Hmm, just escaped newlines seem to work in more recent versions of sed (I have GNU sed 4.2.1),
dev:~/pg/services/places> echo 'foobar' | sed -r 's/(bar)/\n\1/;'
foo
bar
echo pattern | sed -E -e $'s/^(pattern)/\\\n\\1/'
worked fine on El Captitan with () support
In my case the below method works.
sed -i 's/playstation/PS4/' input.txt
Can be written as:
sed -i 's/playstation/PS4\nplaystation/' input.txt
PS4
playstation
Consider using \\n while using it in a string literal.
sed : is stream editor
-i : Allows to edit the source file
+: Is delimiter.
I hope the above information works for you 😃.
in sed you can reference groups in your pattern with "\1", "\2", ....

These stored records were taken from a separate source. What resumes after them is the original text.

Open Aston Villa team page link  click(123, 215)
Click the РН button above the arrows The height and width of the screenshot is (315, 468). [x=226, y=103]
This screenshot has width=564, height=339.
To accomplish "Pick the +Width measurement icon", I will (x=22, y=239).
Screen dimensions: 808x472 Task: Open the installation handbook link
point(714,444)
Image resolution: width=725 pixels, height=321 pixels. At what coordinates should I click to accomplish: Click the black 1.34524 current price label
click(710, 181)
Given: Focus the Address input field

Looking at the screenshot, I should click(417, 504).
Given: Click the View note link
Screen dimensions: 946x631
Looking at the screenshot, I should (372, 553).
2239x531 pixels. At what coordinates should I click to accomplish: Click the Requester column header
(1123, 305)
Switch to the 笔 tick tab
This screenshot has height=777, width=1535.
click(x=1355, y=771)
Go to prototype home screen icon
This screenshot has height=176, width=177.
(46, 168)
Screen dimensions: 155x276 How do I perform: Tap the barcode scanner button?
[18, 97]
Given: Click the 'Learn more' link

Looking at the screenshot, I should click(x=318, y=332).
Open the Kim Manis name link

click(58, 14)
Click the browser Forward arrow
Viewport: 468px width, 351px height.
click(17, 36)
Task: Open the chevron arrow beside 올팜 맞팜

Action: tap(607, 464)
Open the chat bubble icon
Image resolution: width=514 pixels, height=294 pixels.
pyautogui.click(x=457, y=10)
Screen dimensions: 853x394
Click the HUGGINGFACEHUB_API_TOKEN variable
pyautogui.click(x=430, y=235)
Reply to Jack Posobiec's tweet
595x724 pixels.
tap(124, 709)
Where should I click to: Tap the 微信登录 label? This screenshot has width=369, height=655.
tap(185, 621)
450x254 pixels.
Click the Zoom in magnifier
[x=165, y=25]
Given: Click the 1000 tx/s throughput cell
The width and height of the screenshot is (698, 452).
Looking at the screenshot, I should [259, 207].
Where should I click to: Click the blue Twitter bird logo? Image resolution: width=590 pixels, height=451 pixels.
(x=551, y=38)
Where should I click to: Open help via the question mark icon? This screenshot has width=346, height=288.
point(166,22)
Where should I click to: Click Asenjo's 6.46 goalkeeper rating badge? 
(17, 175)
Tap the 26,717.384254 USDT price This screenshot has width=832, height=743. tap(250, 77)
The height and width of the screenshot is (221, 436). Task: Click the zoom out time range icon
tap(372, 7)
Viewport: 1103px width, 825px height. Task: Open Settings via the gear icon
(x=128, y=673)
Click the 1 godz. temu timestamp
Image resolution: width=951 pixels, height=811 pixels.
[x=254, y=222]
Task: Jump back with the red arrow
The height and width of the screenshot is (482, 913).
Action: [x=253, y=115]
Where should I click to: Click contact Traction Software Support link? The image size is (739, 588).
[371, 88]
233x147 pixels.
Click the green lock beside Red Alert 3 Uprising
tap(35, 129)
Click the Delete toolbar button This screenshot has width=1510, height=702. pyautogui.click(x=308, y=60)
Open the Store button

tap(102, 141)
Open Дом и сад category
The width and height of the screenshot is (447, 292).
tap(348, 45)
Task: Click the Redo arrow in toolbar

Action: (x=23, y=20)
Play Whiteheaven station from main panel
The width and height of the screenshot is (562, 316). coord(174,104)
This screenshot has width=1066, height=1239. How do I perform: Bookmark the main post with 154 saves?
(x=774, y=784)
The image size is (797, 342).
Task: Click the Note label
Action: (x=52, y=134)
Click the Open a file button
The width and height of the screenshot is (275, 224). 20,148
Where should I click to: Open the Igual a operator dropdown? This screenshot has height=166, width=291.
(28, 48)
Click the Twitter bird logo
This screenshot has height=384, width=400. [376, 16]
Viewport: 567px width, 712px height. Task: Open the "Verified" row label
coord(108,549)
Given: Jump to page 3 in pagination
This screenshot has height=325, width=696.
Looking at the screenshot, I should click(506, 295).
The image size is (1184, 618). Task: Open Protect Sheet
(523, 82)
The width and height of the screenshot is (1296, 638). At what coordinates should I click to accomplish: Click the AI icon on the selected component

so if the pattern you're looking for is "PATTERN", and you want to insert "BEFORE" in front of it, you can use, sans escaping
sed 's/(PATTERN)/BEFORE\1/g'
i.e.
sed 's/\(PATTERN\)/BEFORE\1/g'
You can also do this with awk, using -v to provide the pattern:
awk -v patt="pattern" '$0 ~ patt {gsub(patt, "\n"patt)}1' file
This checks if a line contains a given pattern. If so, it appends a new line to the beginning of it.
See a basic example:
$ cat file
hello
this is some pattern and we are going ahead
bye!
$ awk -v patt="pattern" '$0 ~ patt {gsub(patt, "\n"patt)}1' file
hello
this is some
pattern and we are going ahead
bye!
Note it will affect to all patterns in a line:
$ cat file
this pattern is some pattern and we are going ahead
$ awk -v patt="pattern" '$0 ~ patt {gsub(patt, "\n"patt)}1' d
this
pattern is some
pattern and we are going ahead
sed -e 's/regexp/\0\n/g'
\0 is the null, so your expression is replaced with null (nothing) and then...
\n is the new line
On some flavors of Unix doesn't work, but I think it's the solution to your problem.
echo "Hello" | sed -e 's/Hello/\0\ntmow/g'
Hello
tmow
This works in MAC for me
sed -i.bak -e 's/regex/xregex/g' input.txt sed -i.bak -e 's/qregex/\'$'\nregex/g' input.txt
Dono whether its perfect one...
After reading all the answers to this question, it still took me many attempts to get the correct syntax to the following example script:
#!/bin/bash
# script: add_domain
# using fixed values instead of command line parameters $1, $2
# to show typical variable values in this example
ipaddr="127.0.0.1"
domain="example.com"
# no need to escape $ipaddr and $domain values if we use separate quotes.
sudo sed -i '$a \\n'"$ipaddr www.$domain $domain" /etc/hosts
The script appends a newline \n followed by another line of text to the end of a file using a single sed command.
In vi on Red Hat, I was able to insert carriage returns using just the \r character. I believe this internally executes 'ex' instead of 'sed', but it's similar, and vi can be another way to do bulk edits such as code patches. For example. I am surrounding a search term with an if statement that insists on carriage returns after the braces:
:.,$s/\(my_function(.*)\)/if(!skip_option){\r\t\1\r\t}/
Note that I also had it insert some tabs to make things align better.
Just to add to the list of many ways to do this, here is a simple python alternative. You could of course use re.sub() if a regex were needed.
python -c 'print(open("./myfile.txt", "r").read().replace("String to match", "String to match\n"))' > myfile_lines.txt
sed 's/regexp/\'$'\n/g'
works as justified and detailed by mojuba in his answer .
However, this did not work:
sed 's/regexp/\\\n/g'
It added a new line, but at the end of the original line, a \n was added.